Records for the exercise
—————

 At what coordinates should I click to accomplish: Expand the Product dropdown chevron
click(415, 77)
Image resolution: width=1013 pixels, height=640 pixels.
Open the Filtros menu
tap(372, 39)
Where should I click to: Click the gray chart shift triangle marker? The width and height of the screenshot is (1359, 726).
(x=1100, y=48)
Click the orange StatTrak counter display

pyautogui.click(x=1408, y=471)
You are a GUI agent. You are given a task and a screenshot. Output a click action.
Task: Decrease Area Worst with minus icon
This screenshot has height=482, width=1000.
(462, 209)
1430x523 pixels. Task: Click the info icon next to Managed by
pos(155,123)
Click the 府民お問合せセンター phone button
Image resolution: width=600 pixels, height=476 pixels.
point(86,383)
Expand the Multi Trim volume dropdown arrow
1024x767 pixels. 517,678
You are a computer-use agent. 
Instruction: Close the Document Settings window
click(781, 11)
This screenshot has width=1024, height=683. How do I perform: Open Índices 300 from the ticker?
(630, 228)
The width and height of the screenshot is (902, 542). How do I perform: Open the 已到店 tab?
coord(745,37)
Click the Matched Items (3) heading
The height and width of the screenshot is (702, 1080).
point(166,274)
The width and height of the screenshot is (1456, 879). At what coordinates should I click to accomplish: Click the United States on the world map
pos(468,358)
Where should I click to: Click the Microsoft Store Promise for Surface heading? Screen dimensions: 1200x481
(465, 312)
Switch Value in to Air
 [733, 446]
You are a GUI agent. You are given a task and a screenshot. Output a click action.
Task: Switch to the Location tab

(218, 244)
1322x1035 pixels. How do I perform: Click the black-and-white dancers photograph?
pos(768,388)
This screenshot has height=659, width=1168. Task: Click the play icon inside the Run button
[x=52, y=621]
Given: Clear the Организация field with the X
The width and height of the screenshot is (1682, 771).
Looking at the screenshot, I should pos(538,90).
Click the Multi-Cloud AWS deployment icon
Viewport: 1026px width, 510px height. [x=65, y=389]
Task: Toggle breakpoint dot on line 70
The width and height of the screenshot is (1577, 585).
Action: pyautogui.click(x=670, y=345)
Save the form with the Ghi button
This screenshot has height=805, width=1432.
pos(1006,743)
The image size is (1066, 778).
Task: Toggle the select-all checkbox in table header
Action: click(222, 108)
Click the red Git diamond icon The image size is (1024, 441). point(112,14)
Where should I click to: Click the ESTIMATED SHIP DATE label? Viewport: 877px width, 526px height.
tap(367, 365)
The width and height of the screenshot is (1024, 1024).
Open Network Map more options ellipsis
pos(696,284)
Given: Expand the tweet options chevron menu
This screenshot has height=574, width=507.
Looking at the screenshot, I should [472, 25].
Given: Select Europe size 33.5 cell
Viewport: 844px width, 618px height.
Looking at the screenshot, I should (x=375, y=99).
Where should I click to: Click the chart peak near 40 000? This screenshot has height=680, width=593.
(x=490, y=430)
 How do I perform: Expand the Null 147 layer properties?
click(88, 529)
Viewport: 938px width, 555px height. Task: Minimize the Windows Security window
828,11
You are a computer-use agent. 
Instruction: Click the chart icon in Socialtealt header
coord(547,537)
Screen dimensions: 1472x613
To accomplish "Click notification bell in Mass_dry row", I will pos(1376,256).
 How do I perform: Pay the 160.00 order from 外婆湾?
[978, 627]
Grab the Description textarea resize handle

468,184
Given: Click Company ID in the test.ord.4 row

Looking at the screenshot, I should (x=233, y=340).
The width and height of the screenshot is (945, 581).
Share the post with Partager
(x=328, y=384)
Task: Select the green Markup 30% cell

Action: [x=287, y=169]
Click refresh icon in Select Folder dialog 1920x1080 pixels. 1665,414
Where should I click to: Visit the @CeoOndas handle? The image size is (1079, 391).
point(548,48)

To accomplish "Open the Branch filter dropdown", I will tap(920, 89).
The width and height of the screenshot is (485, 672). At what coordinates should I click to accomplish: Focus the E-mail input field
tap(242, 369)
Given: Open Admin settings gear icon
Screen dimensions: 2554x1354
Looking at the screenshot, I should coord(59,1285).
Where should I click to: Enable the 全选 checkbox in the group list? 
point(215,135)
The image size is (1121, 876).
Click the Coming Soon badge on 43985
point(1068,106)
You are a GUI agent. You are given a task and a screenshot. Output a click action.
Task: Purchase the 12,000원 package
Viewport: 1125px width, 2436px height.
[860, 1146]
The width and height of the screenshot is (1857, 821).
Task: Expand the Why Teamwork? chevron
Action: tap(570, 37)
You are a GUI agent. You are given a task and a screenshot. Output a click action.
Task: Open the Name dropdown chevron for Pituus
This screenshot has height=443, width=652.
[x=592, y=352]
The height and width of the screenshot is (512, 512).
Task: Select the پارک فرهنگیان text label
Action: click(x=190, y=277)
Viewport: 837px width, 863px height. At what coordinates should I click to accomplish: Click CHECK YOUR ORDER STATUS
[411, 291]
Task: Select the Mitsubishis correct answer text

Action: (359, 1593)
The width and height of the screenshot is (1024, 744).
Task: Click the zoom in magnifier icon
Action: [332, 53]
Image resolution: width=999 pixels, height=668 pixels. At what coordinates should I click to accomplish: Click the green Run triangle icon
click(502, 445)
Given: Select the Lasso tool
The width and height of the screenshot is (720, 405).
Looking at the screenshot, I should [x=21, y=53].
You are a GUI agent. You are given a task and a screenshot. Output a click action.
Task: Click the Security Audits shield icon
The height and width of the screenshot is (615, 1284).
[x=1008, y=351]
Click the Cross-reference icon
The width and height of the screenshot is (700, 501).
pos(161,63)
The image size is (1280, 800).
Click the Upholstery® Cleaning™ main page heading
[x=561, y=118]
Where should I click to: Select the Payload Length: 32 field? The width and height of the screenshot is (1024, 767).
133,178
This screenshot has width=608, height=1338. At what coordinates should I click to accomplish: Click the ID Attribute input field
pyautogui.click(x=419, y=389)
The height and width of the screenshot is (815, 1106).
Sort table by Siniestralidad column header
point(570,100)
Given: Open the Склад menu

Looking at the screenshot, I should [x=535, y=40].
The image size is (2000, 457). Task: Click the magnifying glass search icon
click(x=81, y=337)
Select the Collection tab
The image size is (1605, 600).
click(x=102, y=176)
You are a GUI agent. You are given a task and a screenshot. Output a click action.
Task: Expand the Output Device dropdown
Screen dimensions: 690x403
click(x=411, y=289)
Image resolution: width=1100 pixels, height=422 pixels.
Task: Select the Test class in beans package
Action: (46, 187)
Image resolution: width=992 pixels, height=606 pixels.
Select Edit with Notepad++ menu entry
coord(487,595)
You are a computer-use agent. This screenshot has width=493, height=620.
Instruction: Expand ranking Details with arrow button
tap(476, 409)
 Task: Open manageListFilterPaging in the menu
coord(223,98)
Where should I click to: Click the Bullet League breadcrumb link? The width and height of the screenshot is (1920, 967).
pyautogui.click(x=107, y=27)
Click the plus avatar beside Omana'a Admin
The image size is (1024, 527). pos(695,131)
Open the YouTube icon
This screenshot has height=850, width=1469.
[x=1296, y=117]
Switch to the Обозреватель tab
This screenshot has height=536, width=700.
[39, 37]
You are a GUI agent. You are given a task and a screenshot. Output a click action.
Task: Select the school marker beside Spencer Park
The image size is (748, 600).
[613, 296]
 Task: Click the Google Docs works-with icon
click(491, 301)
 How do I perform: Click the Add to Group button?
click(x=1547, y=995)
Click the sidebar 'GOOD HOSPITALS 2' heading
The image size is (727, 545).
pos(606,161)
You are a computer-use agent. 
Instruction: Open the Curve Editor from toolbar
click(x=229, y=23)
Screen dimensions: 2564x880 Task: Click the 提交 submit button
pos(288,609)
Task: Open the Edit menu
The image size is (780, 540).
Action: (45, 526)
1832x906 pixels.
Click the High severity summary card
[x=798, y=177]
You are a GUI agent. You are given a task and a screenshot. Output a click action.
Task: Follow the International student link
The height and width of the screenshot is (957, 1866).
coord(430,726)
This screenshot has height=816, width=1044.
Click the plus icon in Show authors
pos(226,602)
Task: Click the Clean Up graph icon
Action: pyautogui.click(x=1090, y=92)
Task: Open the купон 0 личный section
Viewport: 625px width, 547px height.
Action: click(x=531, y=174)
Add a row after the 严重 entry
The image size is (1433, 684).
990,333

—————

Problem
One number is the whole answer: how many lines in the records contain "will".

Your response
2